All that follows is beside my point. And I agree with all of it, if exposing the minification options don't take any more time. Even though that would mean more work for the documentation maintainers.

Jos512 commented 6 years ago

No we would try and do that for them. As we I mean the people pushing for this feature.

Ah I see. We can certainly do that, once we know which library Hugo intends to use (and what minifying options that would give).

Even though that would mean more work for the documentation maintainers.

If Hugo uses the same minifier as it does for pipes, then there are 5 configuration options (see here). All those have sensible names (KeepWhitespace). That seems like an amount of documentation work that's certain doable.

regisphilibert commented 6 years ago

If Hugo uses the same minifier as it does for pipes, then there are 5 configuration options (see here).

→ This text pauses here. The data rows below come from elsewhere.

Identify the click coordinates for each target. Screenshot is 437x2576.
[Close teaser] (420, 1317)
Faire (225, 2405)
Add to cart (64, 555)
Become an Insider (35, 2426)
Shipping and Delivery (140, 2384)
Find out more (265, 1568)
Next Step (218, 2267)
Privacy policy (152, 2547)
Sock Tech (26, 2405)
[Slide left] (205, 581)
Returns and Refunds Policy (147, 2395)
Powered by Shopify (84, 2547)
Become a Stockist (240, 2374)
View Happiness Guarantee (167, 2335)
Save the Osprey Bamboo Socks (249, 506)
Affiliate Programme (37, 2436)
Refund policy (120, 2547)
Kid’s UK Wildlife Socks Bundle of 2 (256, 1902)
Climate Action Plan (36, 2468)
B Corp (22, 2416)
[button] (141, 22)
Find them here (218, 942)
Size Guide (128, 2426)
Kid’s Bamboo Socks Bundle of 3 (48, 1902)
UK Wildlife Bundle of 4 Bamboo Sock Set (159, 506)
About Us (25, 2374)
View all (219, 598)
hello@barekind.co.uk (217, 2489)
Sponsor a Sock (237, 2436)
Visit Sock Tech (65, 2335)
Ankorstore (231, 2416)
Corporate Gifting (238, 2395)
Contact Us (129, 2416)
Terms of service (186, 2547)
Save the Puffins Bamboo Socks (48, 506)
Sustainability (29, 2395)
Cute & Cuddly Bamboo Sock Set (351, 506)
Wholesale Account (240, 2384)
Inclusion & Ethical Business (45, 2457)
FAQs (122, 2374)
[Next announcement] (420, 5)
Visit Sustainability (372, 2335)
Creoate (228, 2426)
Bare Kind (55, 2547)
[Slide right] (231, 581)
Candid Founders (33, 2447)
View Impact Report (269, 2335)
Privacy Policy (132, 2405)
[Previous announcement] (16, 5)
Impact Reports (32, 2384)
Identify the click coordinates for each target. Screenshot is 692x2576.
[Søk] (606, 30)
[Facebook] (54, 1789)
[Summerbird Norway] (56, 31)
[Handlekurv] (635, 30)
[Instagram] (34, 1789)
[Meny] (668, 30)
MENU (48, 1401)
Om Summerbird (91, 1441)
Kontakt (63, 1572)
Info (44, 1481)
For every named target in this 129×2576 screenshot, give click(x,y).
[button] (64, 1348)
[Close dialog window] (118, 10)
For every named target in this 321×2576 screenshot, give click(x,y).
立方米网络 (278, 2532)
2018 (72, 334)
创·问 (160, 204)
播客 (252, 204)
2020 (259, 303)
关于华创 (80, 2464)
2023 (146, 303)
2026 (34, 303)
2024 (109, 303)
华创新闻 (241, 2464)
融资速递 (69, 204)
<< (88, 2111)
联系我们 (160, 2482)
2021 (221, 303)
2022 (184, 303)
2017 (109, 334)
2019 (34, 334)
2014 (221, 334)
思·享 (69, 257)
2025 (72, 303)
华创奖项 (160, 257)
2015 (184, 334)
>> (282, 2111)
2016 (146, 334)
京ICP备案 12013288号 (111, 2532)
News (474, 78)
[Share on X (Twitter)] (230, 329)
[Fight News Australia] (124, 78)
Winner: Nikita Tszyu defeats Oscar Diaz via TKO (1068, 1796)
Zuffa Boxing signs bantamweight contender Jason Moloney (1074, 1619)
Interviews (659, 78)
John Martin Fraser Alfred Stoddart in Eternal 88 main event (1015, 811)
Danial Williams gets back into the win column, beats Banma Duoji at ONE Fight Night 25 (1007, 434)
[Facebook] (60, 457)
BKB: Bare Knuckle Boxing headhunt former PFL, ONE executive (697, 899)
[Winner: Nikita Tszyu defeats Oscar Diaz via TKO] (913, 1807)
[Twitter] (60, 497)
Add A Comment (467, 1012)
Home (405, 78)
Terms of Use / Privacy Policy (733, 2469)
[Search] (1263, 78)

True at a documentation standpoint listing the configuration option does not look too complicated it if is a global configuration. But then again, I would not be surprised if it had some unknown consequences I am not able to pinpoint.

outputFormats:
    html:
        minify:true
     json:
        minify:true

minificationOptions:
    KeepConditionalComments: true
    KeepEndTags: false

I agree with you that 5 options does not seem too much of a burden as a Hugo user, as a Hugo maintainer, again, I cannot say.

bep commented 6 years ago

In this particular case, it makes most sense to just make it a complete hash map ... and will in some sensible defaults if not set. We document the small sub-set and link to the full set for people who really needs it.

tdewolff commented 6 years ago

I just wanted to say, as the author of minify, that I specifically intent to keep the amount of options down as much as possible. The minifiers should work as they are for most use cases, and I only want to restrict options to cases that are debatable such as the precision in numbers (CSS, SVG) and keeping whitespace (bad HTML design might be dependent on whitespace). Otherwise the defaults are intended to work for everyone.

In particular I'd be keen to remove the KeepDocumentTags and KeepEndTags, as they address issues for non-compliant browsers/HTML parsers. KeepDefaultAttrVals is only there for CSS rules that specifically select input[type="text"] while not selecting input:not([type]), but both are equal in terms of HTML/display! I will be lenient on those three to keep the API stable, but without strong arguments for any of them they might get removed at some point.